The victim's uncle attributes the gruesome stabbing of a 6-year-old Palestinian American, who fell victim to a suspected hate crime, to media bias and its propagation within the upper echelons of the U.S. government.
The brutal murder of Wadea al-Fayoume and the stabbing of his mother on Oct. 14 "should open our own eyes, and everybody else’s, that something is wrong, something needs to be fixed,” Yousef Hannon, who has served as a spokesperson for the victim’s family, told Anadolu Agency (AA) in a video interview.
"None of this could happen, and life in general, could be better if we had an honest media, and if we don’t have negative propaganda from one side,” he said, blaming the "ugly crime” on what he said is the mainstream U.S. media’s slanted portrayal of the Israel-Palestine conflict.
"Why are you taking that side or this side? And especially when these guys are lying,” said Hannon.
He pointed to the false claims initially made by Israeli sources that Hamas members had beheaded babies and raped women during the Oct. 7 incursion.
The unverified allegation of babies being beheaded during the attack was first made during a press tour organized by the Israeli military in which journalists were taken through the southern Israeli kibbutz of Kfar Aza, one of the locations targeted in the surprise attack.
During the tour one of the journalists spoke with Israeli soldiers, citing them as sources who said "Hamas beheaded babies here."
Israel has since said it has no information to corroborate the claims, but U.S. President Joe Biden repeated them on the national stage during a televised White House event, saying he saw photos of the alleged horrors.
The White House subsequently walked back the comments, saying Biden had not independently viewed pictures that he said corroborated the claims.
Hannon said Biden’s comments were a major blow to the Palestinian community, and said the statement the president issued condemning the attack that claimed his nephew’s life is insufficient.

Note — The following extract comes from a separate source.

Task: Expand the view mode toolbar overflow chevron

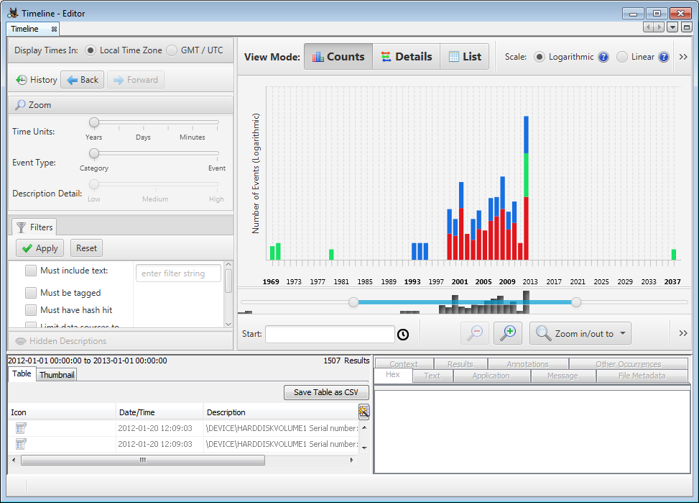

"Thank you, Mr. President, but this is not enough. What’s happening? Your words cause big damage. That has to be changed,” he said.

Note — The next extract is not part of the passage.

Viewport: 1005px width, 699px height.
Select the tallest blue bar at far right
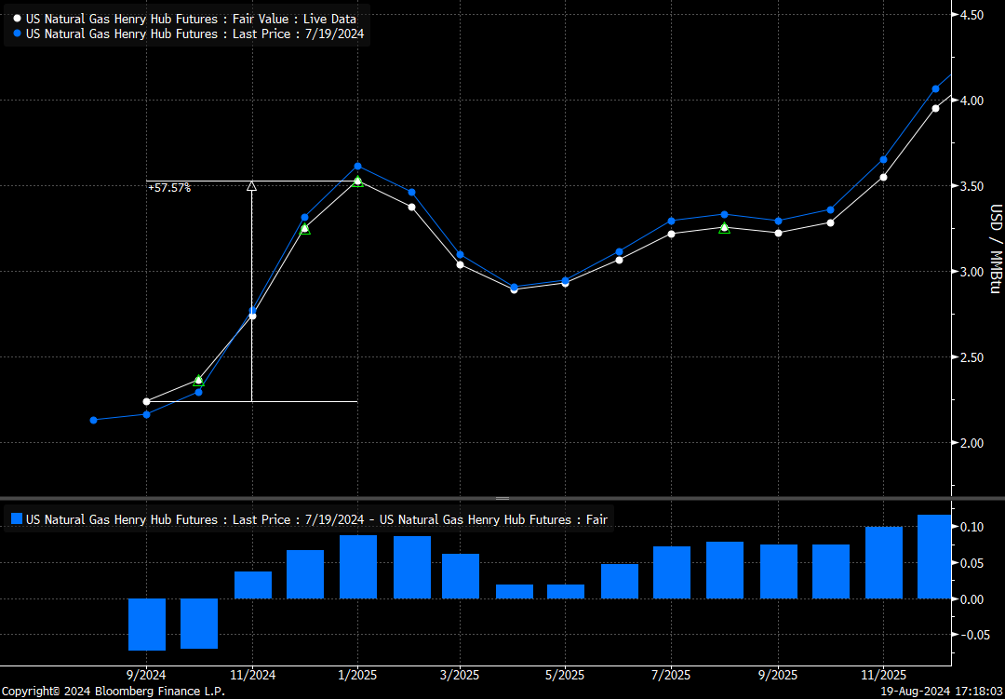pyautogui.click(x=934, y=557)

"You should say, ‘Oh, I was mistaken. There were no children being beheaded. There were no women being raped. There was none of that.’”
Those claims, he said, have awakened "a kind of hatred” against Palestinians, Arabs and Muslims around the world, including in the suspect accused of his nephew’s murder.
"The man that killed Wadea, there will be crazy people like him, a lot of crazy people all over the world,” he said.
"This wakes the ugly faces in society. This awakens big hatred within. I really couldn’t even believe before that there are people who have no hearts like this, a man who sits over a 6-year-old boy with a knife, stabbing him 26 times, looking in his eyes.”
Hannon’s nephew was brutally murdered in suburban Chicago, Illinois on Saturday in an attack that critically injured his mother, Hanaan Shahin, 32. Shahin suffered over a dozen knife wounds, but is expected to recover.
Authorities have identified the suspect as the family’s landlord, Joseph Czuba, 71, and said he was motivated by anti-Muslim animus, and the ongoing war in Palestine and Israel.
Czuba has been charged with first-degree murder, attempted first-degree murder, two counts of committing a hate crime, and aggravated battery with a deadly weapon. The U.S. Justice Department has separately opened a federal hate crime probe into the attack.
The attack should be a wake-up call to people around the world, said Hannon.
"This was all initiated by this false news, by our officials, you know, and this has to be stopped,” he said.
"I hope that this will be (an) awakening sign for the good people in our world, you know, and for our leaders, for our politicians, for the White House, to change that, to do something. I really hope that.”
"I really hope that this will take us all as a society, as humans, to a better place now, to start respecting each other, to see the human side, to see the beauty in everyone else around us, you know. And if anyone is a hater or something, he should be treated, he should be dealt with, you know individually,” Hannon added.